Однажды папа выследил крысу. Она устроила себе гнездо в уборной. Через день-два мы сквозь сон услышали выстрел. Папа застрелил ее из пистолета. Он появился в дверях, держа за хвост дохлую Шушеру. Я заметила ее маленькие черные глазки, еще блестящие, слегка навыкате. И мертвая, она на нас наводила страх, а вот папа победно держал ее за хвост. Цыпушка успокоился, но спал по-прежнему на дверной ручке, чувствуя себя там в безопасности. Он уже совсем выздоровел, у него стали появляться перышки. Мы решили вернуть его к цыплятам, но среди своих соплеменников он чувствовал себя неуверенно. Его обижали, и даже мама-клушка прогоняла его. Пришлось забрать его и оставить у нас в доме. Так он и жил с нами, пока мы не собрались уезжать.
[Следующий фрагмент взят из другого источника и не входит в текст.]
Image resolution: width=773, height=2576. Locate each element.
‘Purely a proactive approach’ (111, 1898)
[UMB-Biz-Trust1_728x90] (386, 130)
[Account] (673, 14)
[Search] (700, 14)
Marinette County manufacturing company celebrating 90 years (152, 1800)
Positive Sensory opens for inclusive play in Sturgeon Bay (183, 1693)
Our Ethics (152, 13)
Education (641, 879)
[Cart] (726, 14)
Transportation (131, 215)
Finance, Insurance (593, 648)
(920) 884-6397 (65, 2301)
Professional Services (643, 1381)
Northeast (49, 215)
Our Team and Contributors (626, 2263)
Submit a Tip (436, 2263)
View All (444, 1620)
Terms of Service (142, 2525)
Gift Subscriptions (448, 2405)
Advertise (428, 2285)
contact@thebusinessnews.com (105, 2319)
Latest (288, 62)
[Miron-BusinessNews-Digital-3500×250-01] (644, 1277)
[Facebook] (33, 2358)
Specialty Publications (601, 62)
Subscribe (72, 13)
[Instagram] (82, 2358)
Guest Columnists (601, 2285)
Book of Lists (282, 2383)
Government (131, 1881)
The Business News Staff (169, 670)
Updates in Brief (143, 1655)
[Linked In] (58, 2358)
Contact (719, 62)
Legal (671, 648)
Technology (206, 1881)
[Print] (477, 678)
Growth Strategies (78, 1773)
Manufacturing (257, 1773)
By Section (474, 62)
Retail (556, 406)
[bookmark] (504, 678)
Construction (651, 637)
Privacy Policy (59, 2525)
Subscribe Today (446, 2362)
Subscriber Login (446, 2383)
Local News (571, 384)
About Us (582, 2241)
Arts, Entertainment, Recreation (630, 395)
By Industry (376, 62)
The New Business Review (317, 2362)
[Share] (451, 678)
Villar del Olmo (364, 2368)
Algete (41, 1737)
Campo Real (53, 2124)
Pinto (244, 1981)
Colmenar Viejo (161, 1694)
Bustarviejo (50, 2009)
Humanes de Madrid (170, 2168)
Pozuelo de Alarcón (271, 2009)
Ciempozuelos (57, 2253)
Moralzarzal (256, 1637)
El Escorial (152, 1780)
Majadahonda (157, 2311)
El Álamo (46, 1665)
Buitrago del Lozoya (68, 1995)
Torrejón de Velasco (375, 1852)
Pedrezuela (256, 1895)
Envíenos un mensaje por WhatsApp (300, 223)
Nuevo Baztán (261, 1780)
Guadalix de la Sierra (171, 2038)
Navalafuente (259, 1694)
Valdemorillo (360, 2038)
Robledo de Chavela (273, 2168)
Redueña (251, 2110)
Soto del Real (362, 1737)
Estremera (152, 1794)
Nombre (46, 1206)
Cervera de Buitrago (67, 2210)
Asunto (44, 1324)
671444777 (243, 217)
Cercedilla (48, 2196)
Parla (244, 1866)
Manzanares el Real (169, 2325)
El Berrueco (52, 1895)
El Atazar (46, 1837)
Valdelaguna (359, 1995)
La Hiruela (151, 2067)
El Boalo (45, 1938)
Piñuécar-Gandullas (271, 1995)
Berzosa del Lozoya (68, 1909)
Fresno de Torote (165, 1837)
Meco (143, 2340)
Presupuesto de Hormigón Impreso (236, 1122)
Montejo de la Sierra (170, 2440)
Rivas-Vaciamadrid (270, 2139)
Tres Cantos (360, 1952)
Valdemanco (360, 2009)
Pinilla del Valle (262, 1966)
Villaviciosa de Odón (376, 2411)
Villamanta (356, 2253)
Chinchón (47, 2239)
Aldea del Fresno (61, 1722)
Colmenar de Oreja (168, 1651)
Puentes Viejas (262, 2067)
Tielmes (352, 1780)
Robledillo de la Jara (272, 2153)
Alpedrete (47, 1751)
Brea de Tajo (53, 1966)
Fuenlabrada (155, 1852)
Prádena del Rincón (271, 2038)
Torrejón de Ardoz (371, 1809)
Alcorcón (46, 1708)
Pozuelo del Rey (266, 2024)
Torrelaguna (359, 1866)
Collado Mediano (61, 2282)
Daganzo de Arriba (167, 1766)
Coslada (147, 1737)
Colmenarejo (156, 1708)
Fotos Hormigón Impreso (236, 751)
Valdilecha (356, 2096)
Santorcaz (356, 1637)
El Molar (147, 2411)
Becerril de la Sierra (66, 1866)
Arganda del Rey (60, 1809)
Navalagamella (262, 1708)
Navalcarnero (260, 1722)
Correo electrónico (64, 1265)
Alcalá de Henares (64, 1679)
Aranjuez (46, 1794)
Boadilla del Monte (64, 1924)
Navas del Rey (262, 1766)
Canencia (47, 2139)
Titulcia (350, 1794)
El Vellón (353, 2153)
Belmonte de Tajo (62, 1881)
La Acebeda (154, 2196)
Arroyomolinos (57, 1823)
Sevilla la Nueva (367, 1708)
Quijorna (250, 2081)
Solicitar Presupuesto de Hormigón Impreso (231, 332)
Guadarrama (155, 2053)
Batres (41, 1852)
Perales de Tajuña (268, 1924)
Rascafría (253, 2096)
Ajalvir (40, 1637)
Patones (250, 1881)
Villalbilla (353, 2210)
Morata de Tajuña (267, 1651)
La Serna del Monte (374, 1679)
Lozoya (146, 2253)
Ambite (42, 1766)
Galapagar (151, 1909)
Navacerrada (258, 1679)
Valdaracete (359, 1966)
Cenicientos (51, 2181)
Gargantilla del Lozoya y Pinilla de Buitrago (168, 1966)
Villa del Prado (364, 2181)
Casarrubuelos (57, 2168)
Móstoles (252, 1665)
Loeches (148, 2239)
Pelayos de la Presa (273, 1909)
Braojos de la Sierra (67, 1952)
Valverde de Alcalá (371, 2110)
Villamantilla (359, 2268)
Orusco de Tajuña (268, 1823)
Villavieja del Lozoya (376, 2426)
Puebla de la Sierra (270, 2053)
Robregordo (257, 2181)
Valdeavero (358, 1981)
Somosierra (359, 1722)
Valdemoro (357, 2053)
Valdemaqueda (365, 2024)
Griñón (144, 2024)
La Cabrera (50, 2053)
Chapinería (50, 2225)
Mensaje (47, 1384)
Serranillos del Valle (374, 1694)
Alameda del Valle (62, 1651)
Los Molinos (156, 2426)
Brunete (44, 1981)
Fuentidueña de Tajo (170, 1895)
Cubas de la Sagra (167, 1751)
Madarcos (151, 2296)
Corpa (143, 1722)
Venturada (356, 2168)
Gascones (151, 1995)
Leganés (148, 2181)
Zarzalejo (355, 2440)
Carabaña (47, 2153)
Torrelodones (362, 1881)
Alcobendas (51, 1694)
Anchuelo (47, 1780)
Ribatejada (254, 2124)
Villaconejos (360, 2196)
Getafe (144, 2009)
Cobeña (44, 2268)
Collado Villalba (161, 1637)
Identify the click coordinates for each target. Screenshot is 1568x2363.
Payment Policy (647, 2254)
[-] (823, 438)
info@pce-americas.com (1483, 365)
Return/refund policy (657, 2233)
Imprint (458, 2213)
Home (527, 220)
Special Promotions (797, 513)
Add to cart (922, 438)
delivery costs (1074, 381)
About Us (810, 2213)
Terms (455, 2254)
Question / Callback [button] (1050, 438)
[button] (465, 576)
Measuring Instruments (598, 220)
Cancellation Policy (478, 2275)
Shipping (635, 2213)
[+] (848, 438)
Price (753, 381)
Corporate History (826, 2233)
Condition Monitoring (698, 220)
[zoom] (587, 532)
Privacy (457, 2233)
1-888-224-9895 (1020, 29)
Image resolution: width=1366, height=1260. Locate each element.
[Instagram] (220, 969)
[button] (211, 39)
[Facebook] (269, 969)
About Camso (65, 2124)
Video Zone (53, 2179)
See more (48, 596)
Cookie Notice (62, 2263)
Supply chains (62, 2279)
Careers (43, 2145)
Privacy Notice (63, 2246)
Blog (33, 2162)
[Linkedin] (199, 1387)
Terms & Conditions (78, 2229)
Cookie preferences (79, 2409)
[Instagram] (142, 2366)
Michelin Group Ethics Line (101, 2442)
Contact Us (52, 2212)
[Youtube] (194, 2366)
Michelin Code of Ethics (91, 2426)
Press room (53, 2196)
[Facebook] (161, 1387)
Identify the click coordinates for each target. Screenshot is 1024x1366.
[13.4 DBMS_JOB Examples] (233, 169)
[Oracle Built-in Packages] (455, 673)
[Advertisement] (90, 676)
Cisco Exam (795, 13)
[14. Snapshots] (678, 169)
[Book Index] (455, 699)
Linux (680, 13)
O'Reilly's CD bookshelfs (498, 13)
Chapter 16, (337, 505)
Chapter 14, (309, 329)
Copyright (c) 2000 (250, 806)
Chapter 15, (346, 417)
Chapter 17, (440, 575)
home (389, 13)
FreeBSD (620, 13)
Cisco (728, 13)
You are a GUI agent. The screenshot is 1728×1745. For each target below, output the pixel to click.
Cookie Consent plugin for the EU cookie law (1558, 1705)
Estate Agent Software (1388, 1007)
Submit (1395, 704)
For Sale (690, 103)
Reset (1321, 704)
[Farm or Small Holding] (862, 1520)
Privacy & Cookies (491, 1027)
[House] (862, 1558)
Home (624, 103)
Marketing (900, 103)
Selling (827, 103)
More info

Мама подарила свое куриное хозяйство знакомым. Пришлось отдать и Цыпушку, хотя нам трудно было с ним расставаться. Наверное, и он скучал без нас. Но что делать? Приходилось подчиняться обстоятельствам.
В 37-м и в последующие годы все чаще стали слышаться такие слова, как «взяли», «посадили», «забрали», «арестовали», «враг народа». Они произносились вполголоса, а то и шепотом. И конечно, нас, детей, родители оберегали. Папа приходил домой хмурый, с потемневшим лицом. «Кольку Сергеева забрали», – шепотом говорил он маме. «Ну, какой же он враг народа?» – недоумевала мама. Коля Сергеев был папиным другом, они вместе работали, как свои пять пальцев знали друг друга. Трудно было понять, что происходит. Через многие годы Николая Сергеева реабилитировали, восстановили во всех правах, в звании, он получил в Москве прекрасную квартиру. Но здоровье было расстроено, семья разбита. И это еще был не самый несчастный случай. Ведь сколько жизней было погублено понапрасну, сколько страданий пережито! Мама с замиранием сердца ожидала папиного прихода с работы. А вдруг и его тоже? Папа верил, что все эти акции – просто ужасная ошибка, что все выяснится. За своих друзей и соратников готов был ручаться головой, старался помочь. Уже после смерти папы в ящике его письменного стола, среди множества открыток, в основном поздравительных, я нашла одну от его старого сослуживца тех лет. Этот человек благодарил папу за его попытку помочь ему и его семье, когда он был несправедливо осужден. Благодарил папу за его гражданское мужество. К сожалению, фамилию его я не запомнила, а открытку, вместе с другими, оставила в столе. Сделикатничала, не взяла, думала: пусть останется у братьев в Москве этот архив, так же как и семейный альбом. Увы, открытка эта не сохранилась.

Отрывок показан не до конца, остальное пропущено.